Imported from New York, Novella Nelson is tremendous as the formidable matriarch, Lena Younger, who is expecting a $10,000 insurance cheque from her husband’s death when the play begins.
Everyone is pinning their own dreams on it: her son, Walter Lee (the
excellent Lennie James), wants to go into business running a liquor store with a couple of friends; her daughter, Beneatha (Kananu Kirimi), wants to go to medical school. Meanwhile, Lena herself desires to move her family to a new home – and finds and buys one. The snag is that it’s in an all-white neighbourhood, and the representative of the resident’s welcoming committee, Karl Lindner (William Chubb), points out that the only welcome he has to offer is a financial incentive to stop them moving there.

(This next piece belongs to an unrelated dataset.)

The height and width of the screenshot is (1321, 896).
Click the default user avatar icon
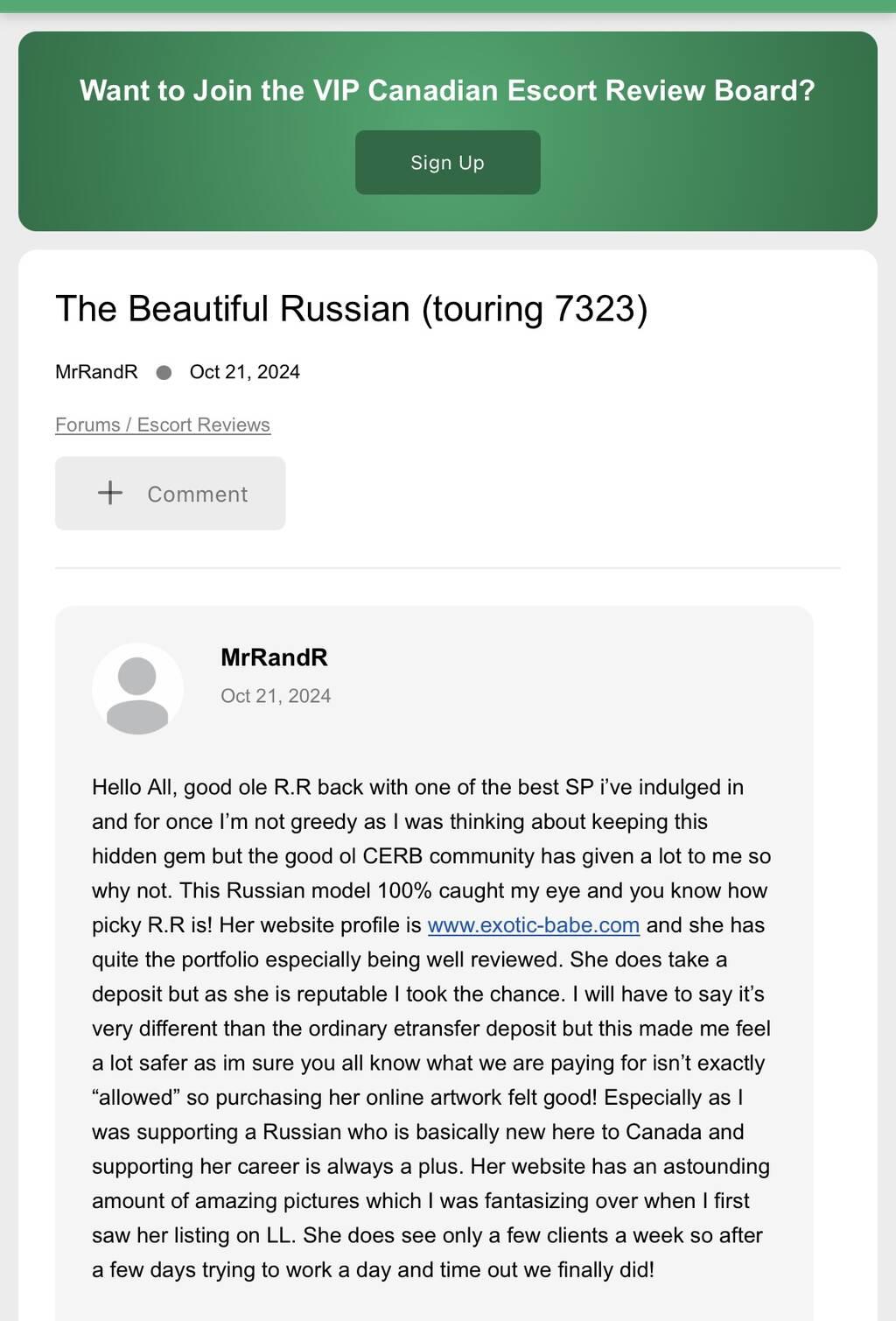point(137,689)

Originally produced on Broadway in 1959, this was Hansberry’s first play and she made history as the first black female playwright to be seen there; and when it won the New York Critics Circle Award, she became the first black playwright, the fifth woman and the youngest ever American to win it. Her career was, however, cruelly cut short when she died, aged just 34, on the day that her second staged play closed.

But even if her legacy was merely A Raisin in the Sun, it’s a thrilling one; and it’s wonderful to have the play back in London.